◆ **Problem details**
Copy, from the material below, each line that contains the word "column".

◆ **Input data**
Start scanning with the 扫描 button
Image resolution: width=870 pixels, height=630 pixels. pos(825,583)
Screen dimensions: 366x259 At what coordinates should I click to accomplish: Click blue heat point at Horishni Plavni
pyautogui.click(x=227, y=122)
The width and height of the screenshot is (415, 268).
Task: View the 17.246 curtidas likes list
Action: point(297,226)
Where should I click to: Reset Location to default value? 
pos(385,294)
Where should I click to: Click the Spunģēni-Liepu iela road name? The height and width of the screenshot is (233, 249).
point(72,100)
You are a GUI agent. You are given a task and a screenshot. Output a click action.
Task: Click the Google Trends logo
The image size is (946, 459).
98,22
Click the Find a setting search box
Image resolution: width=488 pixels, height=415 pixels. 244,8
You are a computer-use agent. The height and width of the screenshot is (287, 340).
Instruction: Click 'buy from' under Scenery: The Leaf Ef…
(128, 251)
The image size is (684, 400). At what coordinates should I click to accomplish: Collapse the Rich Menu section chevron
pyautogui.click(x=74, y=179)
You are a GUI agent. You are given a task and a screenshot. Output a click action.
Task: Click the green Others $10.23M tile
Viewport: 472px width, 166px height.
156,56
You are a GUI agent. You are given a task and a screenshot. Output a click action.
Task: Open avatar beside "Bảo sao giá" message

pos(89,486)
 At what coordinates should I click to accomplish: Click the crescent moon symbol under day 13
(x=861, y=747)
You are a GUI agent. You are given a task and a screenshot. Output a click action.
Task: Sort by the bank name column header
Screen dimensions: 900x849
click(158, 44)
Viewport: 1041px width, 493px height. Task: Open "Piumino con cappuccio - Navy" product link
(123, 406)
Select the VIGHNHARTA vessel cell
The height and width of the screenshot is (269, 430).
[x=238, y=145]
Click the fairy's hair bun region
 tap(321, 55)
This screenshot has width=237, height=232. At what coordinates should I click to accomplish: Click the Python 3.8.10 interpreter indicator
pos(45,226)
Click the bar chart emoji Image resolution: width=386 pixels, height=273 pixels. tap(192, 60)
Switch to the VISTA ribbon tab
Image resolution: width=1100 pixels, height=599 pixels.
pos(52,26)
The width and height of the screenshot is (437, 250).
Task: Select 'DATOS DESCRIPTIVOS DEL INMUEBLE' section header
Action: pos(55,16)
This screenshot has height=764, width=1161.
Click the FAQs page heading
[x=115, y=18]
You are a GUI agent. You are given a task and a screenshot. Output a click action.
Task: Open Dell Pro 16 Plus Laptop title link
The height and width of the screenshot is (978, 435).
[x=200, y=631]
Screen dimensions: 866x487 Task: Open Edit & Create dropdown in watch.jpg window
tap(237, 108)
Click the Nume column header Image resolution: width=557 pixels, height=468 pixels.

◆ **Solution**
Task: Sort by the bank name column header
Click the Nume column header Image resolution: width=557 pixels, height=468 pixels.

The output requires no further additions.